Sein Beiname klingt gütig und behutsam: Friedrich Ludwig Jahn gilt als "Turnvater". Dabei sind seine ersten öffentlichen Turnstunden auf der Berliner Hasenheide 1811 ein vormilitärisches Fitnessprogramm - denn Preußen macht mobil gegen die Herrschaft Napoleons.
"Dem ging es schlicht und einfach um die Schaffung einer Art jugendlich-männlicher Guerilla", sagt der Sporthistoriker Hans Joachim Teichler. Bereits 1810 gründet Jahn mit Freunden einen Geheimbund zur Befreiung. Offiziell lässt er aber nur turnen.
Ziel: "Ein Deutscher Mann werden"
Der Schulabbrecher und Hilfslehrer Jahn hat seine Berufung gefunden: "Des Deutschen Knaben und Deutschen Jünglings höchste Pflicht ist, ein Deutscher Mann zu werden und zu bleiben, um für das Volk und Vaterland kräftig zu wirken."
"Darum war das Turnen ausschließlich auf die Männer beschränkt und bezog vor allem wehrertüchtigende Übungen ein", sagt Historiker Teichler. Die Welt von Jahn ist voller Feinde: Juden, Polen, besonders aber Franzosen.
Ausgeglichene Bildung
Viele von Jahns Turnern schließen sich Freikorps an. Auch sie triumphieren, als Preußen und seine Verbündeten 1815 Napoleons Truppen endgültig besiegen.
Jahn selbst erhält nach Kriegsende einen Ehrensold. Turnen wird zur Massenbewegung. In seinem Hauptwerk "Die Deutsche Turnkunst" schreibt Jahn 1816, er wolle "die verloren gegangene Gleichmäßigkeit der menschlichen Bildung wiederherstellen, der bloß einseitigen Vergeistigung die wahre Leibhaftigkeit zuordnen".
Haft für Jahn
Beim Turnen kennt der am 11. August 1778 im brandenburgischen Lanz geborene Jahn keine ständischen Unterschiede. Er fordert den deutschen Einheitsstaat samt Wahlrecht für Männer, die die Wehrpflicht erfüllt haben. Da aber nach 1815 die reaktionären Kräfte in Preußen an Einfluss gewinnen, gelten die Turner nun als Störenfriede.
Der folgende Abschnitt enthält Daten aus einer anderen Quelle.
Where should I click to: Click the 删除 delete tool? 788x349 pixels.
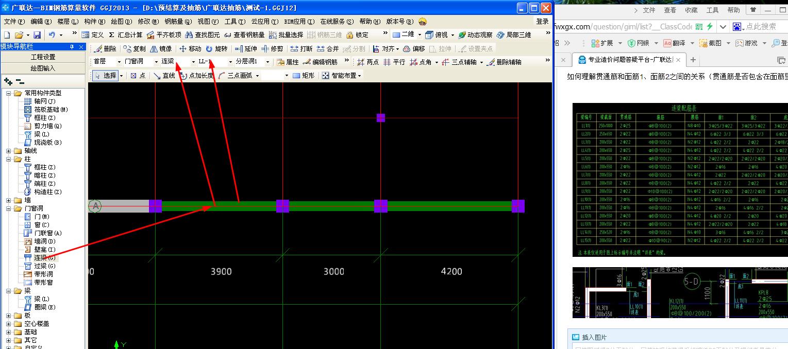pyautogui.click(x=105, y=49)
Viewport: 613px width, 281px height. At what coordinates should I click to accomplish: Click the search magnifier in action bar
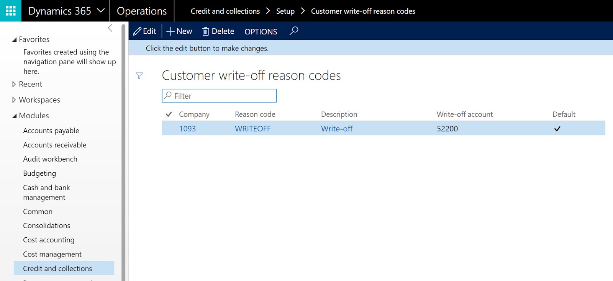(294, 31)
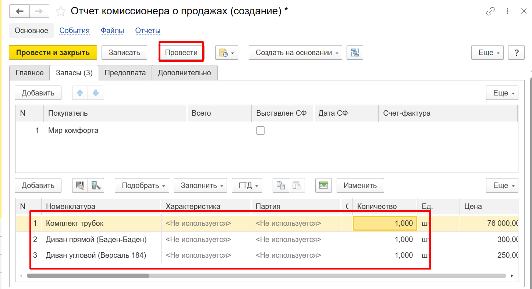Move buyer row up with arrow
Screen dimensions: 532x289
(80, 93)
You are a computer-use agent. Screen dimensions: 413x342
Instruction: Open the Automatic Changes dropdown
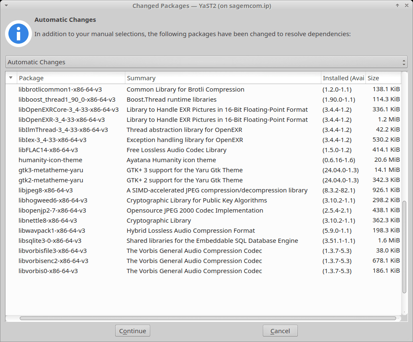click(206, 62)
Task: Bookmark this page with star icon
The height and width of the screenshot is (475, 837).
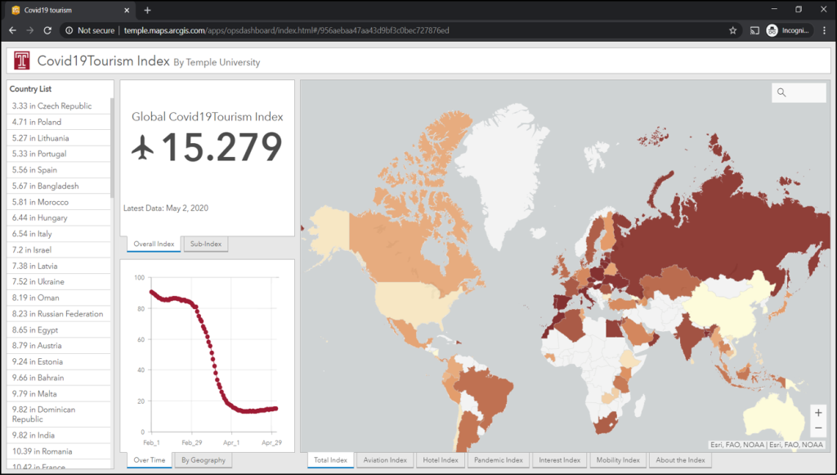Action: [733, 30]
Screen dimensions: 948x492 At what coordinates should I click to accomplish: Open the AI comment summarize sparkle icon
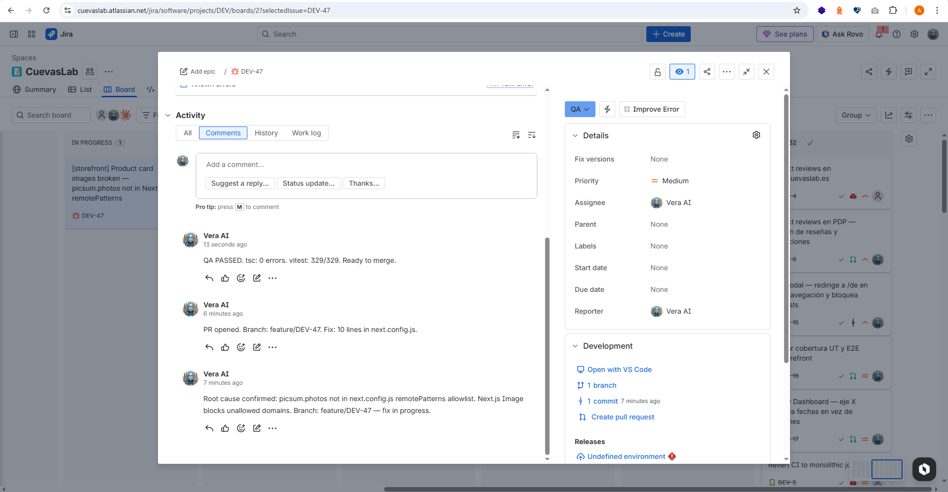(516, 134)
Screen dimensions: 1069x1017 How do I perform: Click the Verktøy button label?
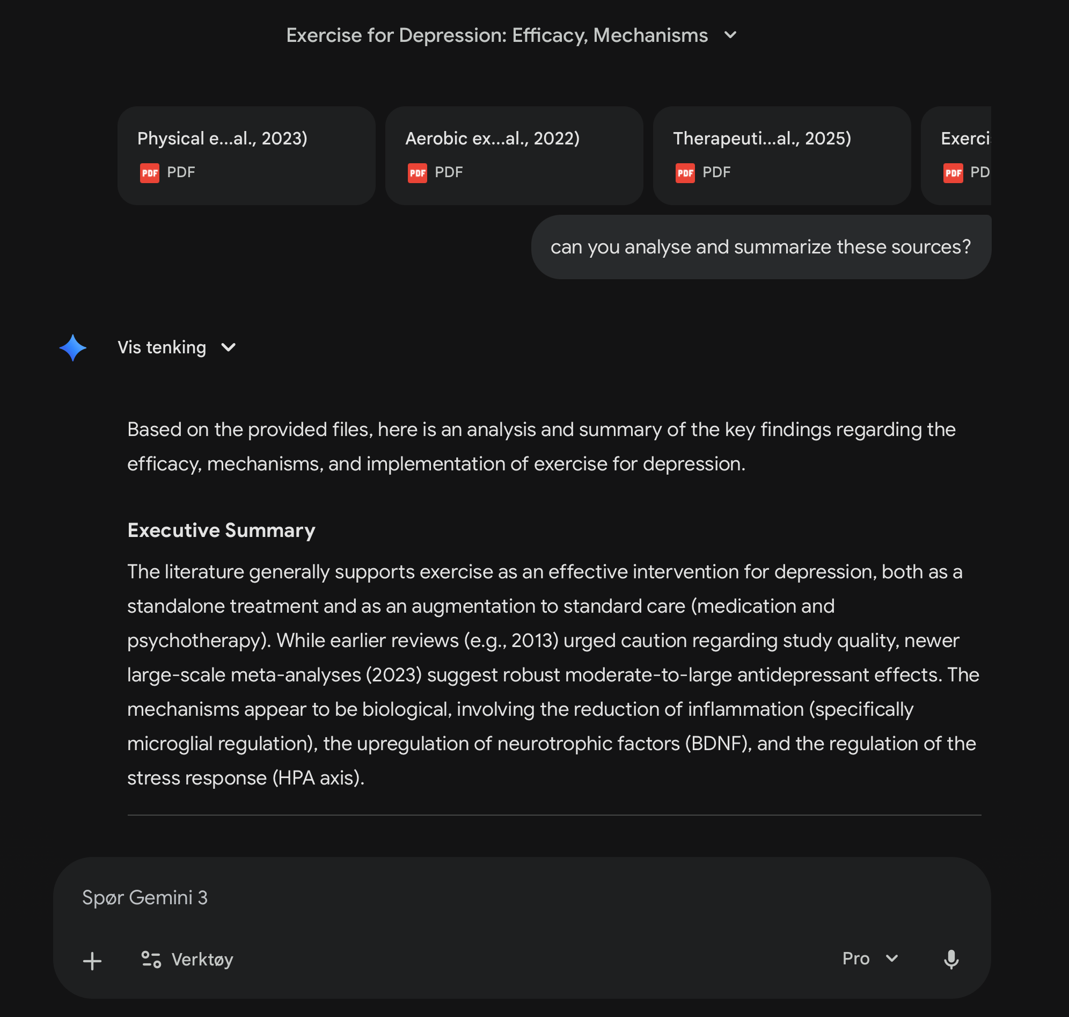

1820 wird das öffentliche Turnen verboten und Jahn muss als Aufrührer fünf Jahre in Haft. Eine Kränkung, die er bis zu seinem Tod am 15. Oktober 1852 in Freyburg nicht überwindet.
Vorturner für viele
Sein politisches Vermächtnis ist so widersprüchlich wie der Mann selbst. "Zurück zu Jahn, es gibt kein besseres Vorwärts!", lautet 1933 das Motto des ersten Turnfestes unter dem NS-Regime. "Wir können das Erbe Jahns nie in bessere und mächtigere Hände als die des Führers legen."
Nach dem Zweiten Weltkrieg feiert die DDR Jahn als bürgerlichen Rebellen, die Bundesrepublik den sozialen Pädagogen. Heute hat der Turnerbund rund fünf Millionen Mitglieder.